Computer language adoption is slow in spite of what everybody thinks. Pick a language that you can use as a tool for the future, and don't worry too much as long as it isn't actively un-popular. You'll have to learn a new computer language about once every 15 years anyway.

Thing is that Clojure is a very different language from Java in pretty much every way. People who use Clojure are typically drawn to it because it's a Lisp and facilitates interactive development. I highly doubt that it's popularity is significantly affected by languages like Kotlin that try to be a better Java.

If you're looking for a Lisp that you can use in production then Clojure is your best bet. This is the selling point of Clojure, and why it's unlikely to be displaced by newer JVM languages from its niche.

Clojure being a lisp on the JVM is was what first drew me to try it out. Clojure being immutable-first, data-oriented, and having a core library based largely on the seq abstraction was what hooked me.

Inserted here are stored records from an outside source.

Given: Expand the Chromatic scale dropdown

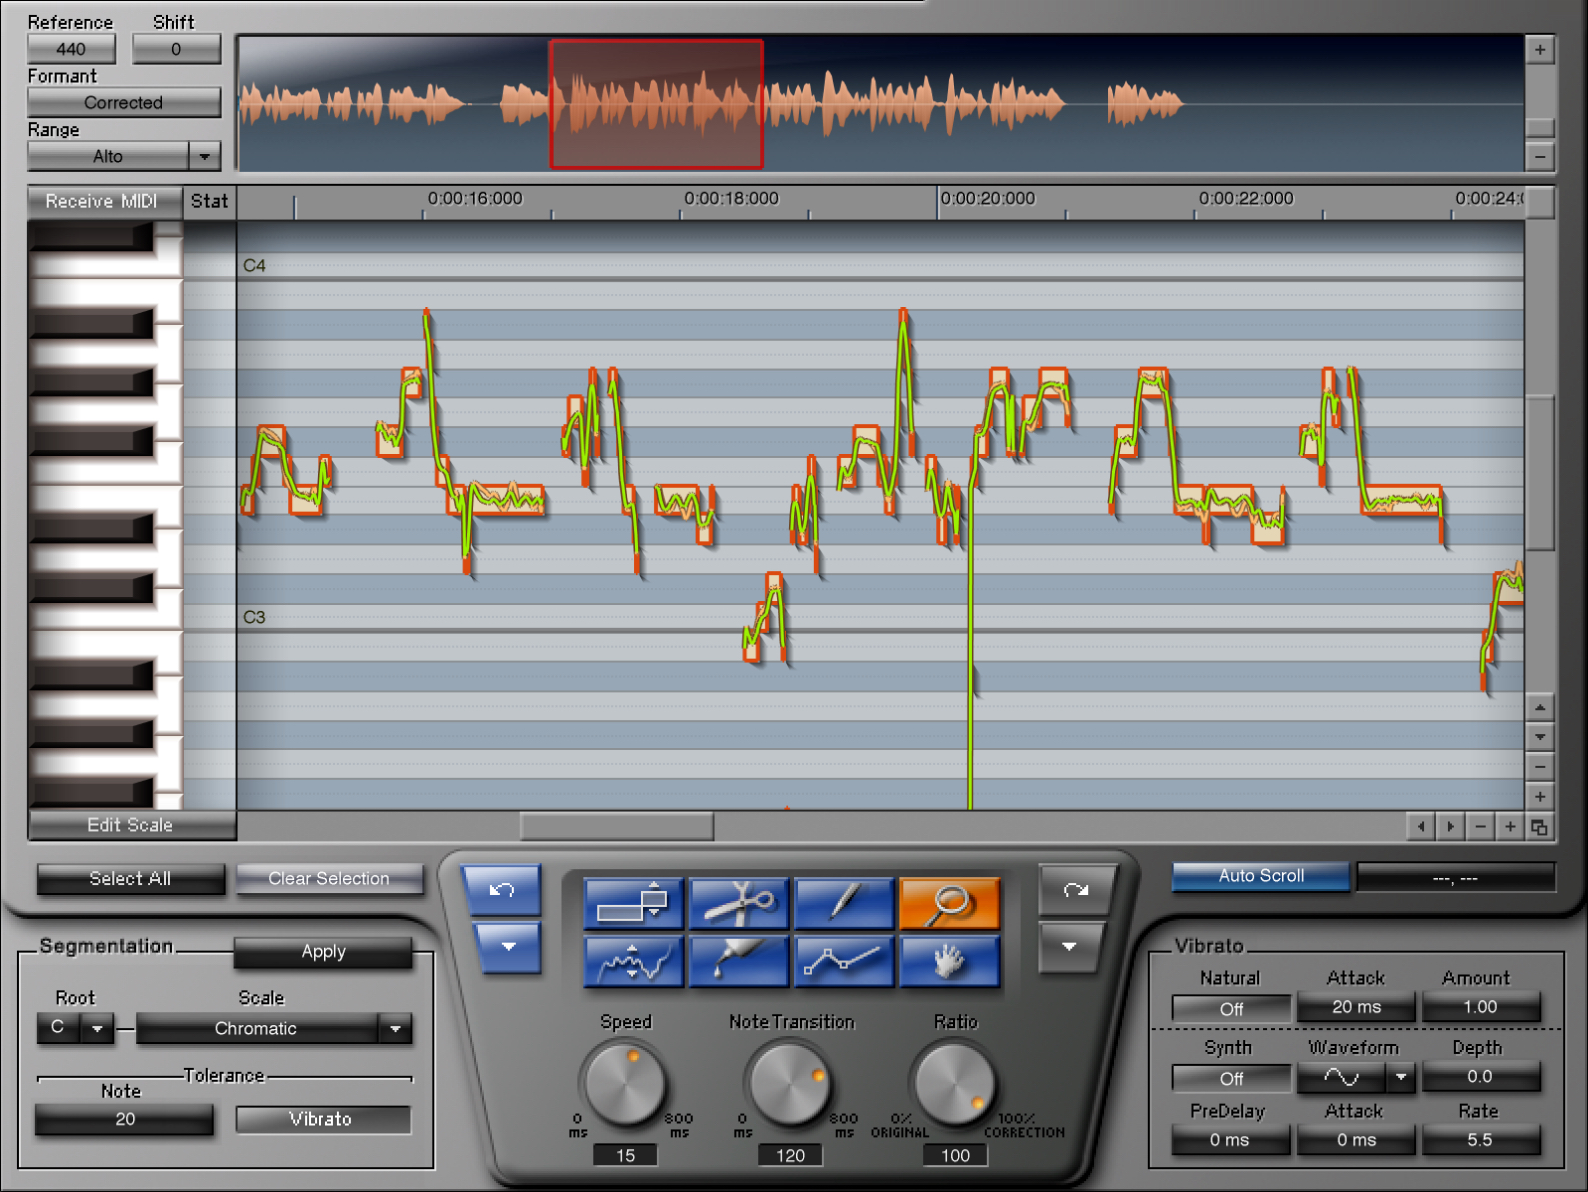Looking at the screenshot, I should point(395,1028).
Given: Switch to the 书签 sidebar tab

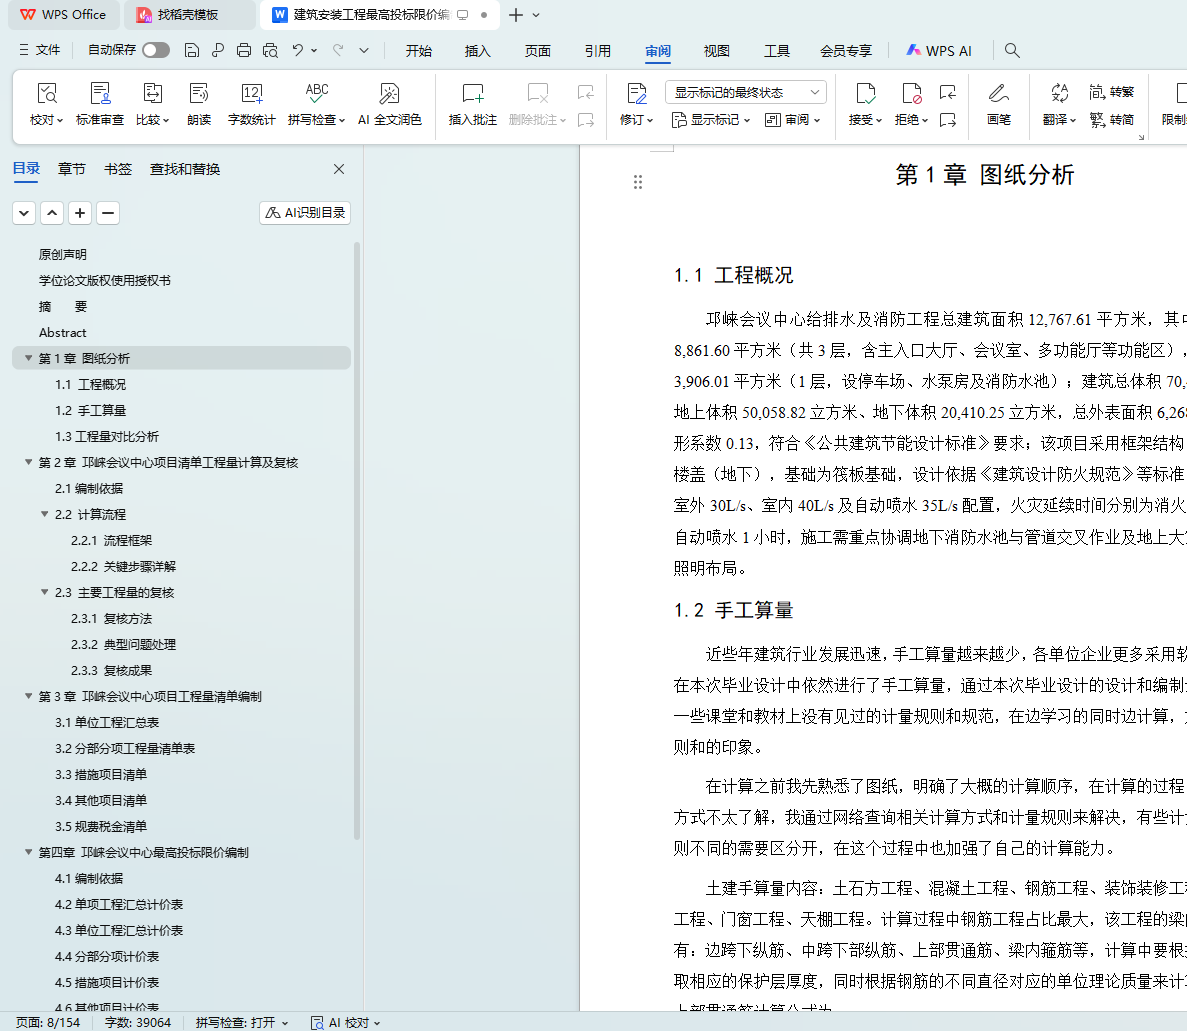Looking at the screenshot, I should [118, 169].

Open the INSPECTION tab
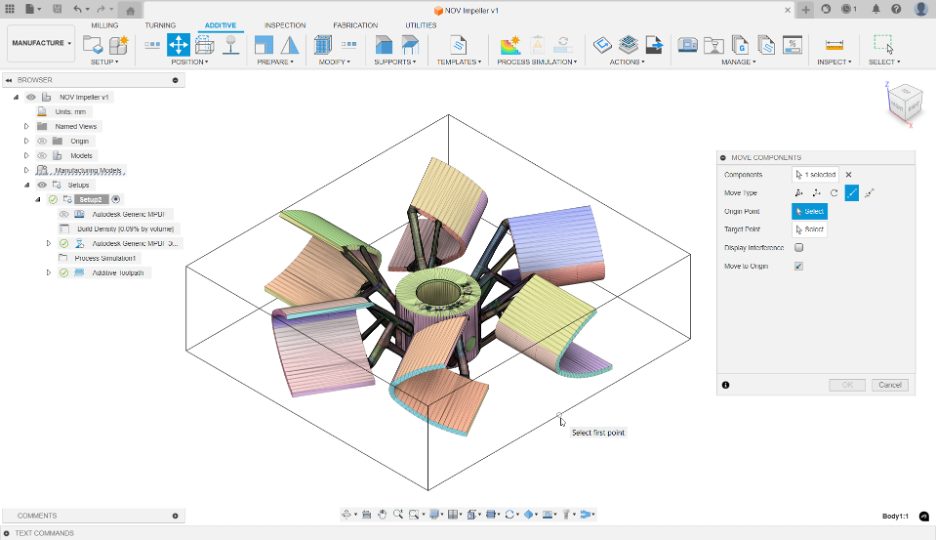(x=285, y=25)
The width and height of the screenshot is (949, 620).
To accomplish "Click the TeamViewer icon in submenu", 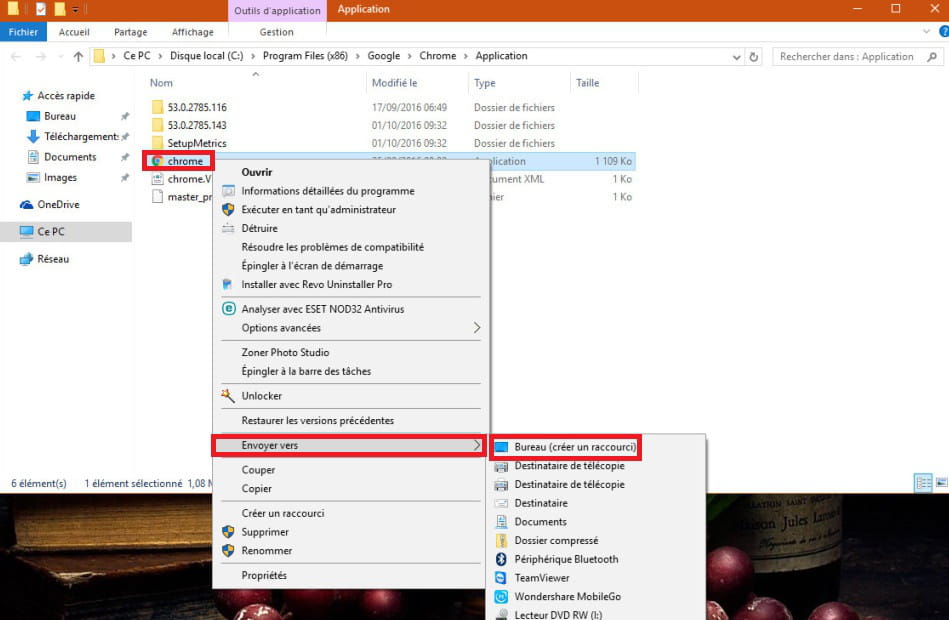I will (x=502, y=578).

The lisp REPL benefits are wonderful, and I miss them all the time in other languages, but I also miss the overall design philosophy equally as much. Value-based data structures with atomic updates where necessary is something that ought to be the default for our industry. Give it another 40 years to settle, I guess.

Yup, once you come to appreciate the elegance of Clojure, most other languages start feeling very clunky. Completely agree that defaulting to immutability was an excellent decision.

I also find that having everything operate on a common set of data structures makes it very easy to build data processing pipelines. If I use a library, I just have to know what data it takes as an input and what it produces as its output. The data is transparent and inert. I don't need to know anything about the internals of the library worry about any special behaviors.

On the other hand, if I'm working with OO based language, then library APIs are object graphs, and objects are opaque and volatile. I now have to worry about the behaviors of each individual object in the graph, and their state.